TEXT SEGMENT =>

+ + + + +

Thoughts on Divestment

by Imani Hall

I consider myself a realist. I therefore try not to have too much faith in the willingness of the societal structure, in which we all participate and which we all  perpetuate, to change– because there is a lot to change. That being said,  I think that there are many changes that we can make in order to make this world a better place, and I am completely on board with doing all I can to help make those changes so that we can as a society can have a better tomorrow.

A better tomorrow stems off of many choices made today, divestment being one of them. I love the divestment movement here at Ithaca College because it is a group of students coming together under something they agree on and know could make a difference if implemented and is something that is a key part of college. Although I understand the change and societal shift that divestment can create, I do not think that it will be an easy battle to win here at IC based on the facts that the trustee board has many people staked in the fossil fuel industry, that Ithaca College is in a precarious money situation at the moment, and that the student body is not fully aware of what divestment is nor why it is important. All together these make the process more difficult. The fact that many trustee members are invested in the fossil fuel industry already makes those members possibly biased to the notion and possibility of divestment meaning that there could be people on the board against divestment for personal economic reasons. One must also understand that the college is perceived by its students as strapped for money due to the fact that there are many incentives for IC 20/20 that require investments and capital. Because of this the school needs to make sure that it gets the most money on its return, making the Board of Trustees hesitant to divest if there is a chance that the return will not be as great. In relation to student push, it seems as if the ones who know about it support it, but a massive amount of the student body is ignorant of what divestment is and blind to why it is important, making it hard to get the number of people needed to show the administration that it is a change the students want.

+ + + + +

INFORMATION GIVEN =>
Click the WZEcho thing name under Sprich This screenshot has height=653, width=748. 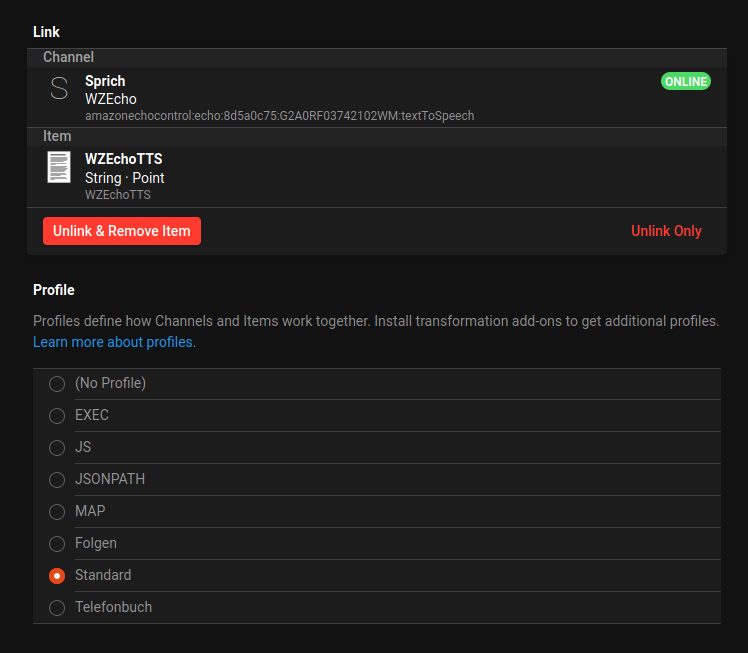(x=110, y=99)
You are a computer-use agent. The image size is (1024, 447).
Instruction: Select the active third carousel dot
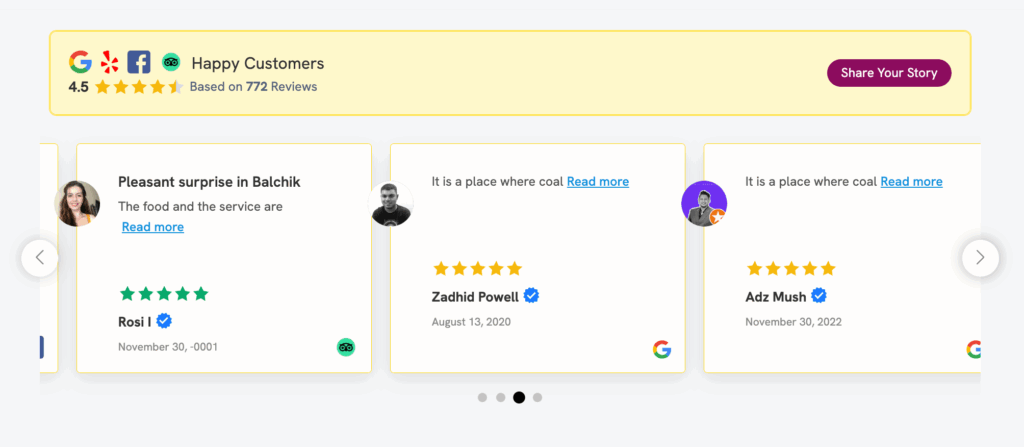tap(519, 397)
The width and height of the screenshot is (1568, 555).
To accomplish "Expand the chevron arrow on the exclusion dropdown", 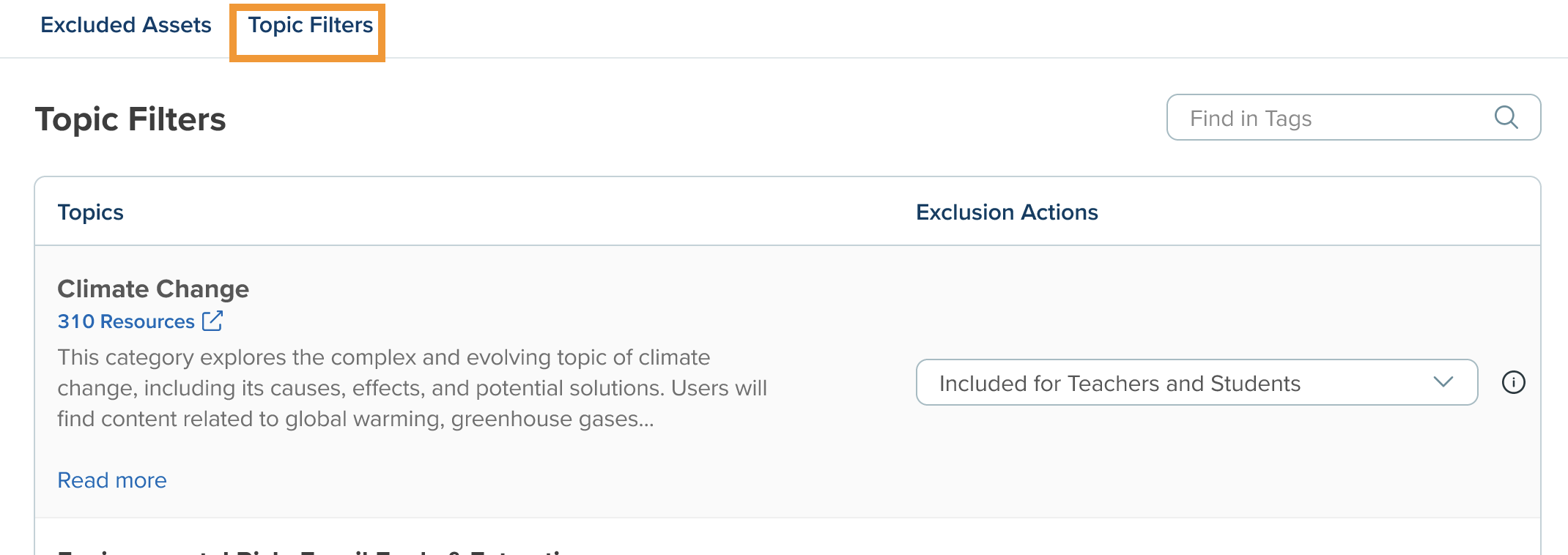I will click(x=1443, y=382).
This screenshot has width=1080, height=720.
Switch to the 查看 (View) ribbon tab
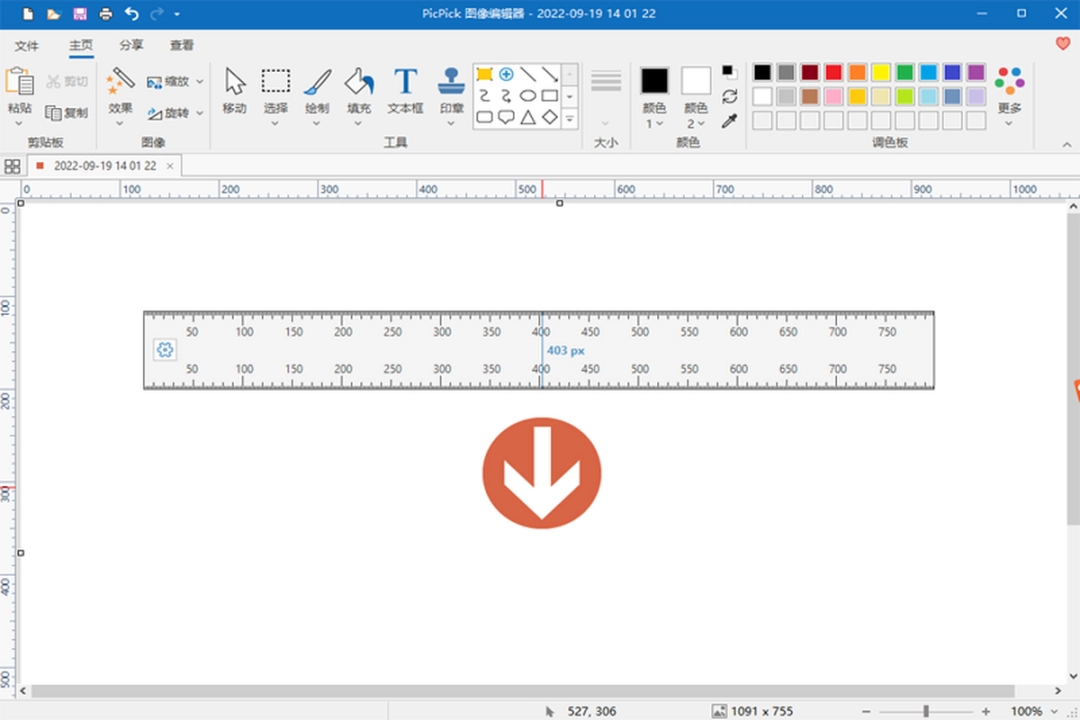[x=183, y=45]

+ + + + +

COMPLETE THE FOLLOWING =>
1. In the divestment essay, what industry does the writer say many people on the trustee board have a stake in?
2. Transcribe the part of the divestment essay starting with "Thoughts on Divestment" and going on through "a better tomorrow.".

TASK-BY-TASK RESULTS =>
1. The fossil fuel industry.

2.
Thoughts on Divestment

by Imani Hall

I consider myself a realist. I therefore try not to have too much faith in the willingness of the societal structure, in which we all participate and which we all  perpetuate, to change– because there is a lot to change. That being said,  I think that there are many changes that we can make in order to make this world a better place, and I am completely on board with doing all I can to help make those changes so that we can as a society can have a better tomorrow.